(TO-DO LIST)
1) Please repeat the passage of the attorney discipline text from "The petition charges" to "may deem proper.", keeping every word as it appears.
2) According to the attorney discipline text, why does the respondent go by Irving Bruce Linden even though he was admitted to practice as Irving Lindenbaum? Answer in one to three sentences.
# TEXT PROVIDED start
Respondent was admitted to practice as an attorney and counselor at law in the State of New York at a term of the Appellate Division of the Supreme Court of the State of New York, Second Department, on October 1, 1913, under the name of Irving Lindenbaum. On October 27, 1916, by order of the Supreme Court, Kings county, respondent was authorized to assume the name of Irving Bruce Linden on and after December 14, 1916, by which he has since been known.
The petition charges respondent with misconduct as an attorney at law in the solicitation of retainers from persons having claims for personal injuries, with specific instances of such solicitation alleged; failing to obtain court order authorizing the settlement of *498an infant’s claim, and failure to comply with the terms of an order fixing fee in an infant’s action, and converting the sum withheld from client in excess of the amount named in the order. Respondent answered the petition and the matter was referred to a referee to take testimony and report the same to this court. . The referee has duly reported, and the petitioners now move that respondent be adjudged guilty of professional misconduct as charged in the petition, and for such action in the matter as the court may deem proper.
The learned referee found in favor of respondent with reference to all of the cases set forth in the petition in which solicitation was charged. Counsel for petitioners conceded that the testimony in all of the cases did not support the charges, but contends that the proof with reference to the Limbersky, Márchese and Wohl cases supports the charges of solicitation.
# TEXT PROVIDED end
# INFORMATION SHOWN start
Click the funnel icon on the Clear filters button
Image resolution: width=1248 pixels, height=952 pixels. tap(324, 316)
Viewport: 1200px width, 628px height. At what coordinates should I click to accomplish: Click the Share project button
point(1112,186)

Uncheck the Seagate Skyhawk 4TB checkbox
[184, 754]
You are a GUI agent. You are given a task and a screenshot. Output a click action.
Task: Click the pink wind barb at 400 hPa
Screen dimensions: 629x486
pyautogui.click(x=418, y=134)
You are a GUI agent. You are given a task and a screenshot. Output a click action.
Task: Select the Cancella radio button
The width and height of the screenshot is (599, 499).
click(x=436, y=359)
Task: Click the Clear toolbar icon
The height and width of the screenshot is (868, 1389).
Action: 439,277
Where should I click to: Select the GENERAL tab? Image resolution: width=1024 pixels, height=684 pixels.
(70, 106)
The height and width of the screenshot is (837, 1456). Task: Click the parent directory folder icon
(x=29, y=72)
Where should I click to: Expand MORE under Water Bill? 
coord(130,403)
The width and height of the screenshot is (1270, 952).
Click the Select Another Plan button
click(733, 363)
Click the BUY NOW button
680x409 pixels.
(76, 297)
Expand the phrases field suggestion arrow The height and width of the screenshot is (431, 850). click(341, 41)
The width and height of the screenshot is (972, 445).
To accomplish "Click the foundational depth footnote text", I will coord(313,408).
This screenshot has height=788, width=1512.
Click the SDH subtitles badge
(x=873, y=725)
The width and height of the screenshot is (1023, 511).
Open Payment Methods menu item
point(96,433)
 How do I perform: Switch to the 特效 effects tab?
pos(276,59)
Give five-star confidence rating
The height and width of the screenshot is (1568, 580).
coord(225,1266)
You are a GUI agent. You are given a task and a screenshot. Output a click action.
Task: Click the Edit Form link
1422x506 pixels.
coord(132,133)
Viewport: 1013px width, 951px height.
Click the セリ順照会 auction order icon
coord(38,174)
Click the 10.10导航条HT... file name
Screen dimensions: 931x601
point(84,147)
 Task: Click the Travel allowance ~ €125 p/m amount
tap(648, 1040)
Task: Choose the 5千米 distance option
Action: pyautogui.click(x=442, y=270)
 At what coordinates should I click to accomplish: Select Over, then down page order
# INFORMATION SHOWN end
(TASK SOLUTIONS)
1)
The petition charges respondent with misconduct as an attorney at law in the solicitation of retainers from persons having claims for personal injuries, with specific instances of such solicitation alleged; failing to obtain court order authorizing the settlement of *498an infant’s claim, and failure to comply with the terms of an order fixing fee in an infant’s action, and converting the sum withheld from client in excess of the amount named in the order. Respondent answered the petition and the matter was referred to a referee to take testimony and report the same to this court. . The referee has duly reported, and the petitioners now move that respondent be adjudged guilty of professional misconduct as charged in the petition, and for such action in the matter as the court may deem proper.

2) On October 27, 1916, an order of the Supreme Court, Kings county, authorized him to assume the name Irving Bruce Linden on and after December 14, 1916. He has been known by that name ever since.